[Exercise description]: Exactly the lines from the start of the data through the line containing "Fishing Report (15, 1492)" should be output, with both ends kept and nothing added.

[Provided records]:
○ ○ ○

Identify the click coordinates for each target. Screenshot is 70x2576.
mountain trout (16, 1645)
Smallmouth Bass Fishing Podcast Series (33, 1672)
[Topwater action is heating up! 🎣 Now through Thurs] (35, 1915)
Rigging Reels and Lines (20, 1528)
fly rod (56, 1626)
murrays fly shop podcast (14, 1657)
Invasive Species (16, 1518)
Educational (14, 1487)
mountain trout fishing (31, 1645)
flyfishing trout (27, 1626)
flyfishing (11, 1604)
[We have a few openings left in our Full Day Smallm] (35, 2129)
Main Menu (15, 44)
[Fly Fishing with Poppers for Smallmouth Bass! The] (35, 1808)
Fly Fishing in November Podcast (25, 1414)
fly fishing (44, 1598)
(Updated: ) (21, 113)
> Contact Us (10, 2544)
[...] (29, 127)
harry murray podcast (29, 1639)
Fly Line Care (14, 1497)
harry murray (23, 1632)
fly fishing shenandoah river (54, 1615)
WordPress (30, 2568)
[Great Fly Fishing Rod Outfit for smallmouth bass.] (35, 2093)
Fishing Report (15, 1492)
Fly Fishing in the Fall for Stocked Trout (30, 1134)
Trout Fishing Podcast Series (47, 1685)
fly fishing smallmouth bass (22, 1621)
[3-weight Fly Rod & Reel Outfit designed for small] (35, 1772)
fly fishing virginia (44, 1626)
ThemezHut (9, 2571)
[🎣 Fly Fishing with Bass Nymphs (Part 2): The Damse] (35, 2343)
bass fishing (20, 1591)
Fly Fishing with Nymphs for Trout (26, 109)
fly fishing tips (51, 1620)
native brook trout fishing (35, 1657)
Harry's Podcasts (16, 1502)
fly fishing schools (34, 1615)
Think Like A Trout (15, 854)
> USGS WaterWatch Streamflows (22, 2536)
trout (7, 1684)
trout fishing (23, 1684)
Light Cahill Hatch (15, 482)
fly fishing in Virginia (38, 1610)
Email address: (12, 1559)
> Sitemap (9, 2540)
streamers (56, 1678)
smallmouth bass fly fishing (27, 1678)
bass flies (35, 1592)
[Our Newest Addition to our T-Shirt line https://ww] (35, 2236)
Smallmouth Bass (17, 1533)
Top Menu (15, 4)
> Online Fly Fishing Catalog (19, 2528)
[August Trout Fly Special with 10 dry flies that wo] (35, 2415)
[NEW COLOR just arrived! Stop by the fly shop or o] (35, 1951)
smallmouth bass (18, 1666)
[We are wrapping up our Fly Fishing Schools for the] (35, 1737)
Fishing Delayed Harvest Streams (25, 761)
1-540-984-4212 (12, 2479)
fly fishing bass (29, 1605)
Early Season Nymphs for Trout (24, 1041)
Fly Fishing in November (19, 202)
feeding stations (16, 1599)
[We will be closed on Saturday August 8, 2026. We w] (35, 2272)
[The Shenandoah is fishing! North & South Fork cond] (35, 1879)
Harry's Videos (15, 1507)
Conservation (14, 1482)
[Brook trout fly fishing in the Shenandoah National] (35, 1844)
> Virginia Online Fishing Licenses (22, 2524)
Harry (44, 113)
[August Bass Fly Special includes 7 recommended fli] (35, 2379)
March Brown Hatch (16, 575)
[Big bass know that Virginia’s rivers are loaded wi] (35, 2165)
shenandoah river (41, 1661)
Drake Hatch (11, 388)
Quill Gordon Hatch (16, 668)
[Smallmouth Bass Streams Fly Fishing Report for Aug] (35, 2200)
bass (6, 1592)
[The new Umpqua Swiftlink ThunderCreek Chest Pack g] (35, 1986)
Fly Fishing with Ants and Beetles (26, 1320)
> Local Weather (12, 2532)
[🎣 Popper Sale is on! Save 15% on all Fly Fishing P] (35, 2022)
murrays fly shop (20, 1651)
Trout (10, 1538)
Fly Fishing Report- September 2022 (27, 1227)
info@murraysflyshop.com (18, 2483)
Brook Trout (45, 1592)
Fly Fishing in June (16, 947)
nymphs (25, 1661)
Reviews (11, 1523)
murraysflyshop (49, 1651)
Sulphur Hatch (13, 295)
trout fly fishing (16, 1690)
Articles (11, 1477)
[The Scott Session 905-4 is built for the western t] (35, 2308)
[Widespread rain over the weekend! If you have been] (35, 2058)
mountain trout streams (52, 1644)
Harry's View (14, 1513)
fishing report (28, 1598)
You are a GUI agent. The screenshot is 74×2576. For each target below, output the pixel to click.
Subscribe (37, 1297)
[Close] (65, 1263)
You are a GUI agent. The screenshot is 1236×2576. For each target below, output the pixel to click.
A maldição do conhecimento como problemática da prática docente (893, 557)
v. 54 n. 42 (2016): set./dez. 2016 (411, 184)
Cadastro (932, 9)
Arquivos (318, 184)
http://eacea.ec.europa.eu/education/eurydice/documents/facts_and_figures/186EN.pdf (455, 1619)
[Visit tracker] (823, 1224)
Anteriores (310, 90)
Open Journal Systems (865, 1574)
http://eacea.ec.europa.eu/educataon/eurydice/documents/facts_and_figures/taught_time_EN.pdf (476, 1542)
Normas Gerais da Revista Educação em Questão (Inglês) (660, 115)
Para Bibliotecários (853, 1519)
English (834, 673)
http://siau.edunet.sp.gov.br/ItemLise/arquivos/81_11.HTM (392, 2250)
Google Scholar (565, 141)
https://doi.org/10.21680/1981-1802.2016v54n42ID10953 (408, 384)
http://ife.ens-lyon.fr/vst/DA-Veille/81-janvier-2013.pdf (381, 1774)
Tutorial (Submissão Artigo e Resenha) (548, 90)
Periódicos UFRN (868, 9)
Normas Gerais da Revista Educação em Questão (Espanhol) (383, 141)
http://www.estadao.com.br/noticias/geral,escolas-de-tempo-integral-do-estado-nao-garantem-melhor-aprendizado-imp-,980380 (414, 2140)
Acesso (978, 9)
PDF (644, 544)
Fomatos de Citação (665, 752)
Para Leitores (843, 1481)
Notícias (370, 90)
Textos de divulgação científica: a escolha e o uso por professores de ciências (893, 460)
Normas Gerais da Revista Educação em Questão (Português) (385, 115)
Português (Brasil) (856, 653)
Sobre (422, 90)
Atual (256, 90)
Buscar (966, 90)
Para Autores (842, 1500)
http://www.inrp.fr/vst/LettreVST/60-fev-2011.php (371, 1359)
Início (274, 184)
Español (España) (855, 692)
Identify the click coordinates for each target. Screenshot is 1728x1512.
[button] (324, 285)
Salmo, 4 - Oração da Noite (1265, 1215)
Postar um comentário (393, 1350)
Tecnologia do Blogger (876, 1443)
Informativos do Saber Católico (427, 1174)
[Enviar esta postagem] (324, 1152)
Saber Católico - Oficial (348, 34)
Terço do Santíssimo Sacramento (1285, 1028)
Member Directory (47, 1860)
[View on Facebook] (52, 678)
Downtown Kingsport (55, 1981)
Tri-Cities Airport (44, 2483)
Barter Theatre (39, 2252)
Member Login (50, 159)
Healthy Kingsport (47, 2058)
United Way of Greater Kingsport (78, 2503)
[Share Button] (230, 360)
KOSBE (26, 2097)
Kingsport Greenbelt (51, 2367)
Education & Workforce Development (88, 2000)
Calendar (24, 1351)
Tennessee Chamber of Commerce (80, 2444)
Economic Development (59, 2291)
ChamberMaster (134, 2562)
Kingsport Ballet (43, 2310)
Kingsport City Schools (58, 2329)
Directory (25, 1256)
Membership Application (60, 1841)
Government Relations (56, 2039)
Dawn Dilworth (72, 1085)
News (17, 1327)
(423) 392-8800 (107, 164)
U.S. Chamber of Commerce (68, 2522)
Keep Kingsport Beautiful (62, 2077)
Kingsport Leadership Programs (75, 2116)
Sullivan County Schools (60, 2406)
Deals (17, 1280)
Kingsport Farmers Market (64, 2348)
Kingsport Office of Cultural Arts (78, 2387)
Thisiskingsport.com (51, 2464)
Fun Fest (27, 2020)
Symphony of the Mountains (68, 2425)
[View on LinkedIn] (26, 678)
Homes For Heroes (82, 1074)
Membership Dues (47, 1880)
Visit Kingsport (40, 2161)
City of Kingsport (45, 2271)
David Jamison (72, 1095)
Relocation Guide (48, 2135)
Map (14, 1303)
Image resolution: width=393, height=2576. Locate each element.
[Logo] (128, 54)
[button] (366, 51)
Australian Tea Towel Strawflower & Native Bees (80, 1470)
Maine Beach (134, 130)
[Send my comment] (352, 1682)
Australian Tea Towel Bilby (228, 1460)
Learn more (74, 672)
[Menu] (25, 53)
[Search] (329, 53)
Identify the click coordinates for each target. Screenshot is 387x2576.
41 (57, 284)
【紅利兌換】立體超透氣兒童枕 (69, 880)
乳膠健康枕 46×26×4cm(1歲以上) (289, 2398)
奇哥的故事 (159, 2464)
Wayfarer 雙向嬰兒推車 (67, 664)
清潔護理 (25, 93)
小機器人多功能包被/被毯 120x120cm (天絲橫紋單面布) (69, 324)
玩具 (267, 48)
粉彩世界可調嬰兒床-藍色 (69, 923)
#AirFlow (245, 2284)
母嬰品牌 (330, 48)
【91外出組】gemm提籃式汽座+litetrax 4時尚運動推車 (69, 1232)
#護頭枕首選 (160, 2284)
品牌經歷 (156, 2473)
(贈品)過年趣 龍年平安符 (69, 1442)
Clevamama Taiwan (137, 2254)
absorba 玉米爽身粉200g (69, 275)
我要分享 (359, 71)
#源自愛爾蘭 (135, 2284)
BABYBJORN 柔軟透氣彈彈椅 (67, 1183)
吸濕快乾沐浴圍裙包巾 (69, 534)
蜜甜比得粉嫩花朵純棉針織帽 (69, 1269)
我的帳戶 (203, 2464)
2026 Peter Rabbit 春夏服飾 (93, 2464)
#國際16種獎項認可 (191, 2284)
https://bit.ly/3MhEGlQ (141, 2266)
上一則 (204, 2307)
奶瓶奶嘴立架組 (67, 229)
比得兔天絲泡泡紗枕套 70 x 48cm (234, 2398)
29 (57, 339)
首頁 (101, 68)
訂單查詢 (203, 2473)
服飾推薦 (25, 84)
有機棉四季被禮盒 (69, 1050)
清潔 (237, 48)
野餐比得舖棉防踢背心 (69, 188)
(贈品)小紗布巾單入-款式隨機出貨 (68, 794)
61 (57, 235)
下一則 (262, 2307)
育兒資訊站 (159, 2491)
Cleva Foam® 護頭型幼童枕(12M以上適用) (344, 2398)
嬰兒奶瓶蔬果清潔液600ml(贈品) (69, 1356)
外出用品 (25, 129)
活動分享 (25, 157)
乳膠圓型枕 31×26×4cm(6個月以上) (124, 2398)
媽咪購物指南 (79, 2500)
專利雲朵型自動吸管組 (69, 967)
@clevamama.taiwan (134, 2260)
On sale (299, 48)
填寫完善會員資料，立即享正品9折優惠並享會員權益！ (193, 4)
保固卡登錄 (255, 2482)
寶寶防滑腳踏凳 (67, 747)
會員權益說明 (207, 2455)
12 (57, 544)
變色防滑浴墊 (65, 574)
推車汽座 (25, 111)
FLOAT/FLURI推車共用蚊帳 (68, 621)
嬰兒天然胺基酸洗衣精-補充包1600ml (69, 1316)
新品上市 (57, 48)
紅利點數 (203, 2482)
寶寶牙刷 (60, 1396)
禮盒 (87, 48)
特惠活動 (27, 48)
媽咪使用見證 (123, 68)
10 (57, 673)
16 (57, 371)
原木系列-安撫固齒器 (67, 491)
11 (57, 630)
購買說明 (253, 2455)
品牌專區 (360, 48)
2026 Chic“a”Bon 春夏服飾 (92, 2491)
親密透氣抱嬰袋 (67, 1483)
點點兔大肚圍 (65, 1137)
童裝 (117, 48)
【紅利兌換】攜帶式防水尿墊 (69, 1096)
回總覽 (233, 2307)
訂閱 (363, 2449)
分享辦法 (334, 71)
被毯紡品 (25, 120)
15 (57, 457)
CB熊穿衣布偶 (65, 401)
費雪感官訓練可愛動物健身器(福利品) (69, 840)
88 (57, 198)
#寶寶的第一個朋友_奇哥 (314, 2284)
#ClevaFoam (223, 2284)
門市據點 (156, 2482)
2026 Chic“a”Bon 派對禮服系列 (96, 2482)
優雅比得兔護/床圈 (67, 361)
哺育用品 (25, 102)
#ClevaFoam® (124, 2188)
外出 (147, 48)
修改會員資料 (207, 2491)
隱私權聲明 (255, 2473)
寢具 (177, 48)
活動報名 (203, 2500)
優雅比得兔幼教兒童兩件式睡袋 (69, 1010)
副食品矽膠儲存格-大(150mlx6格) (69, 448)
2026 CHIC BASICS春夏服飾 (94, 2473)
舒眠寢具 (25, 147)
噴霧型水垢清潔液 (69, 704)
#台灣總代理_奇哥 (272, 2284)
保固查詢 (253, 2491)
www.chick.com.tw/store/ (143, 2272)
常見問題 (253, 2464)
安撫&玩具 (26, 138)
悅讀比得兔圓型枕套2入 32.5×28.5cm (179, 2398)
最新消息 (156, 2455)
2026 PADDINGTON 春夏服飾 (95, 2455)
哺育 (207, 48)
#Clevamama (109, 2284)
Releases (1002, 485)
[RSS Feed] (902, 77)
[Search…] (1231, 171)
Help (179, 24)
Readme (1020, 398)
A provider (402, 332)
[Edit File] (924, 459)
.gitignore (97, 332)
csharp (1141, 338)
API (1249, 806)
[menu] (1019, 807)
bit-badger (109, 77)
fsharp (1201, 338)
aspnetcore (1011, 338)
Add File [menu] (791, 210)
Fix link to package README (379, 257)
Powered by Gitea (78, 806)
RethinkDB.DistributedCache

○ ○ ○

[Task solution]:
Identify the click coordinates for each target. Screenshot is 70x2576.
mountain trout (16, 1645)
Smallmouth Bass Fishing Podcast Series (33, 1672)
[Topwater action is heating up! 🎣 Now through Thurs] (35, 1915)
Rigging Reels and Lines (20, 1528)
fly rod (56, 1626)
murrays fly shop podcast (14, 1657)
Invasive Species (16, 1518)
Educational (14, 1487)
mountain trout fishing (31, 1645)
flyfishing trout (27, 1626)
flyfishing (11, 1604)
[We have a few openings left in our Full Day Smallm] (35, 2129)
Main Menu (15, 44)
[Fly Fishing with Poppers for Smallmouth Bass! The] (35, 1808)
Fly Fishing in November Podcast (25, 1414)
fly fishing (44, 1598)
(Updated: ) (21, 113)
> Contact Us (10, 2544)
[...] (29, 127)
harry murray podcast (29, 1639)
Fly Line Care (14, 1497)
harry murray (23, 1632)
fly fishing shenandoah river (54, 1615)
WordPress (30, 2568)
[Great Fly Fishing Rod Outfit for smallmouth bass.] (35, 2093)
Fishing Report (15, 1492)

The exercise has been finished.